PROBLEM STATEMENT> Where the records below reach the line containing "Select 担当者A robot avatar", start transcribing, and end with the line containing "Click the Copy toolbar icon", exactly and with nothing else added.

DATASET>
════════

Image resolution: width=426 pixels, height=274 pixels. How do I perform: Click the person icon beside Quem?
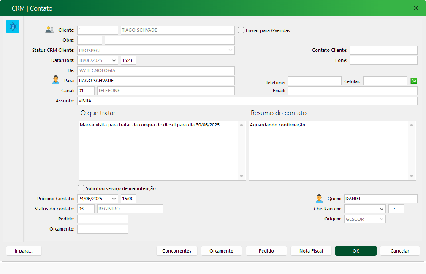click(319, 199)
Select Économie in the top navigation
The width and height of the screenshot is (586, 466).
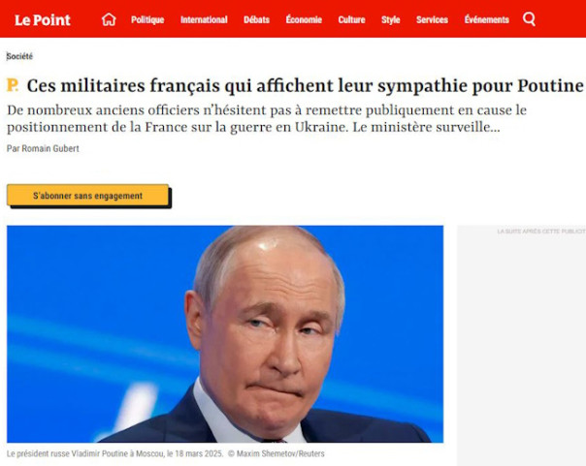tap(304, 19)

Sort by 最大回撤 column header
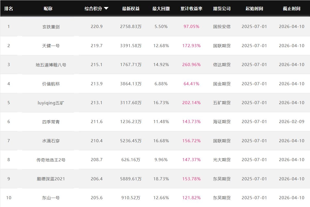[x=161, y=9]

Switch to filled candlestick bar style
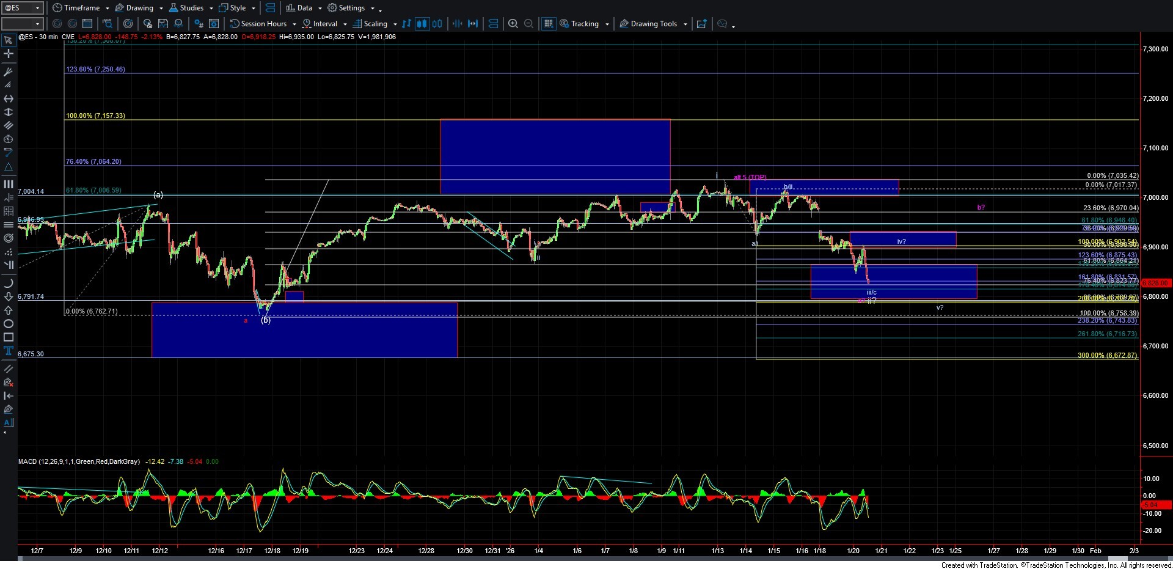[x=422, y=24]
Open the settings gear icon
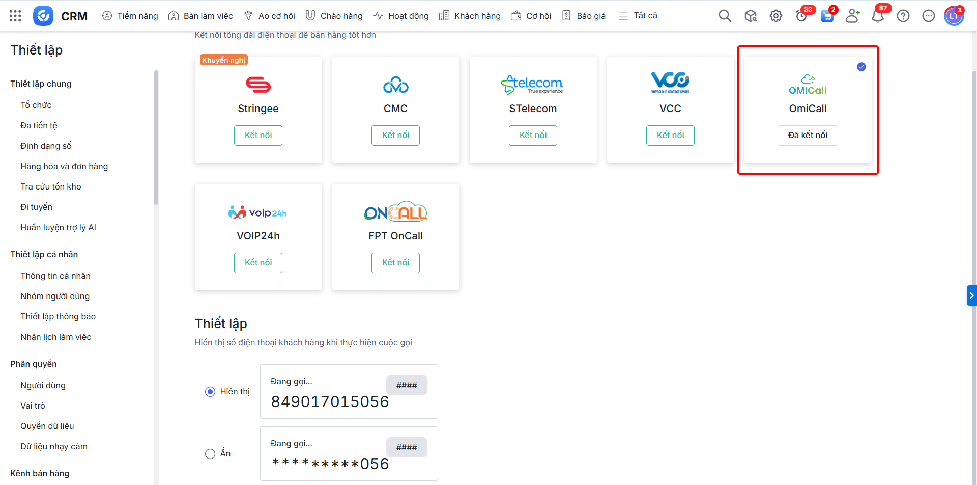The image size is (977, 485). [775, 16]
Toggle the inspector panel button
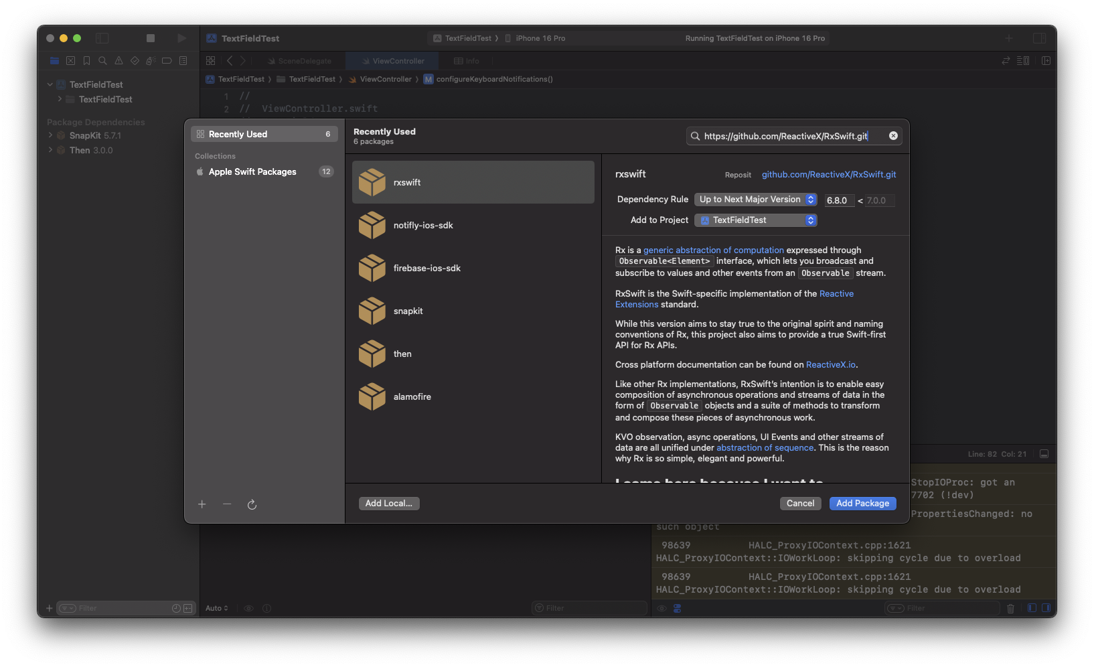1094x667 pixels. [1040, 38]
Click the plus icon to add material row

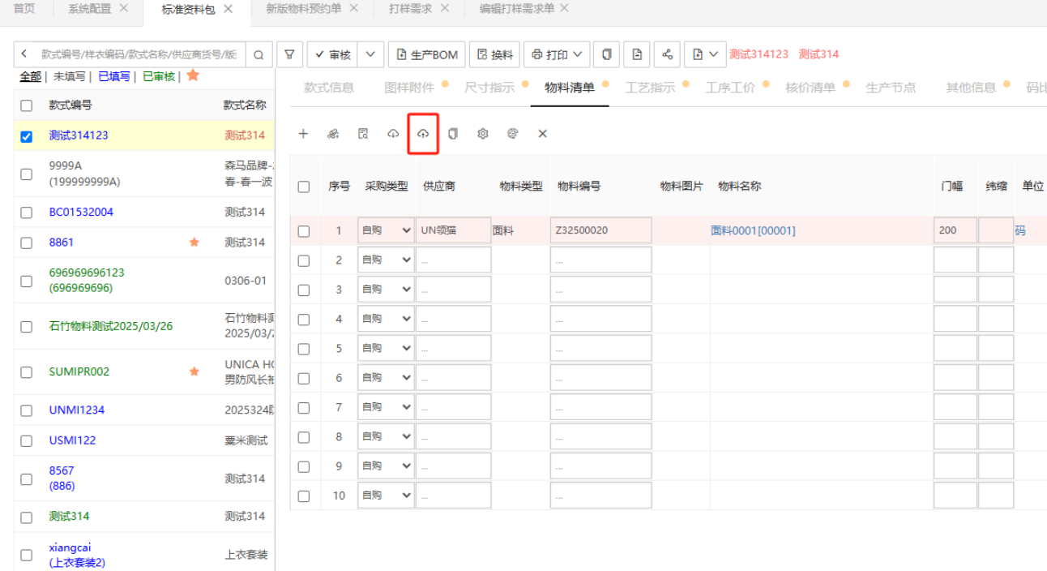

════════

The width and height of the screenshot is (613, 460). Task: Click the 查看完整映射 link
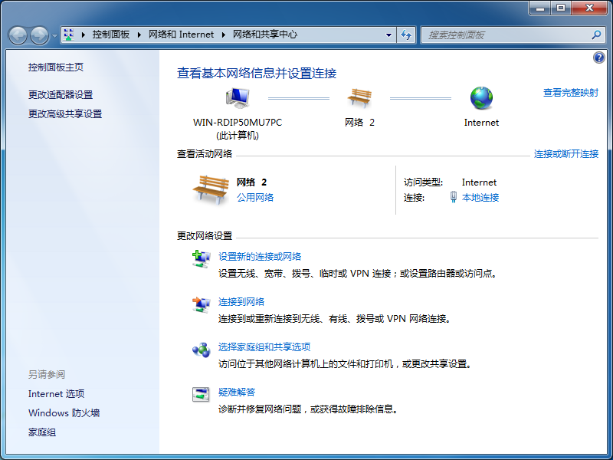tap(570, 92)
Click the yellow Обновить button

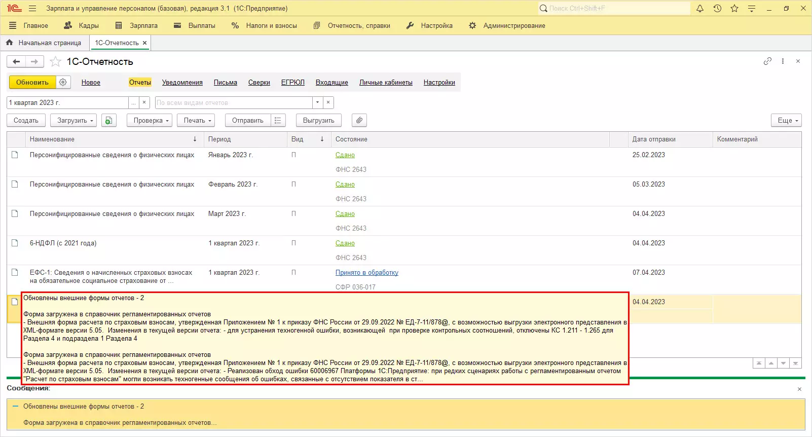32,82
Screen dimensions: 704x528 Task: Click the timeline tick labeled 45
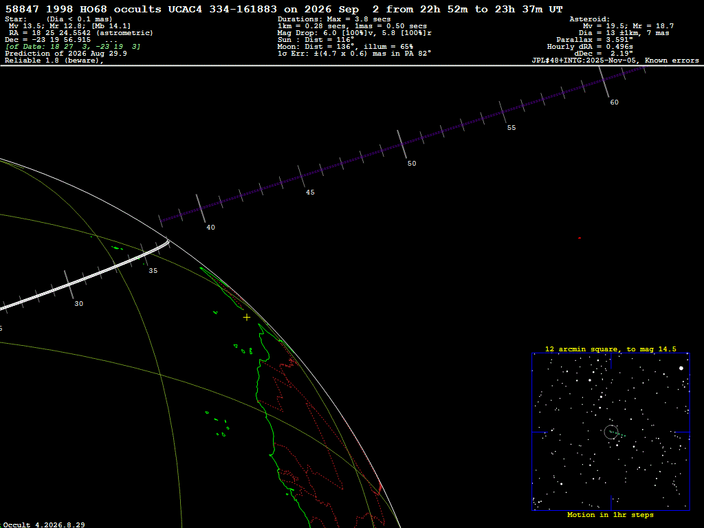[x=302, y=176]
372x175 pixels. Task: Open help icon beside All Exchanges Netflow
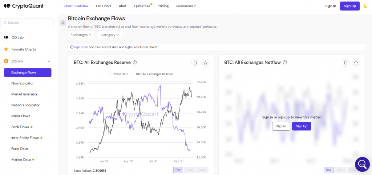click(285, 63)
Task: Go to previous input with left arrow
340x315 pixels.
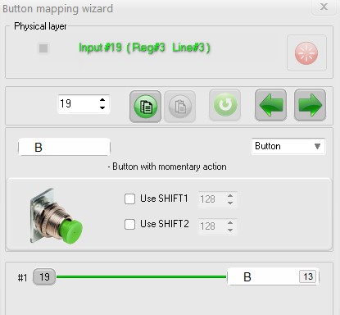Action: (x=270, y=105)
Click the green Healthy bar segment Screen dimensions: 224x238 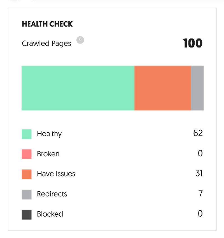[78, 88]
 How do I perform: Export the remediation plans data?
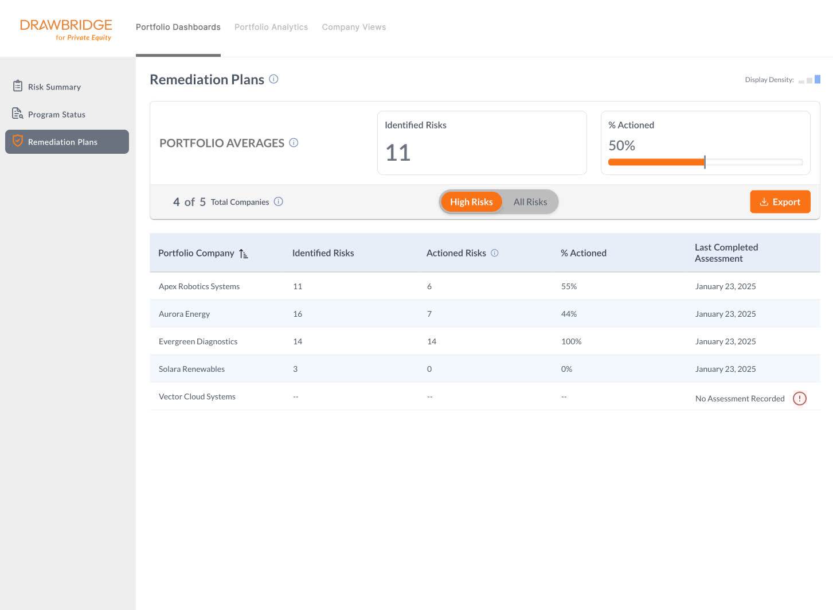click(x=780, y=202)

════════

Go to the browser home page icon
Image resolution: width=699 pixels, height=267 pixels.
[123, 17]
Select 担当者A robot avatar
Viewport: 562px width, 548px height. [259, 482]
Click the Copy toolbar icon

════════

WRITTEN SOLUTION>
Select 担当者A robot avatar
Viewport: 562px width, 548px height. [259, 482]
Click the Copy toolbar icon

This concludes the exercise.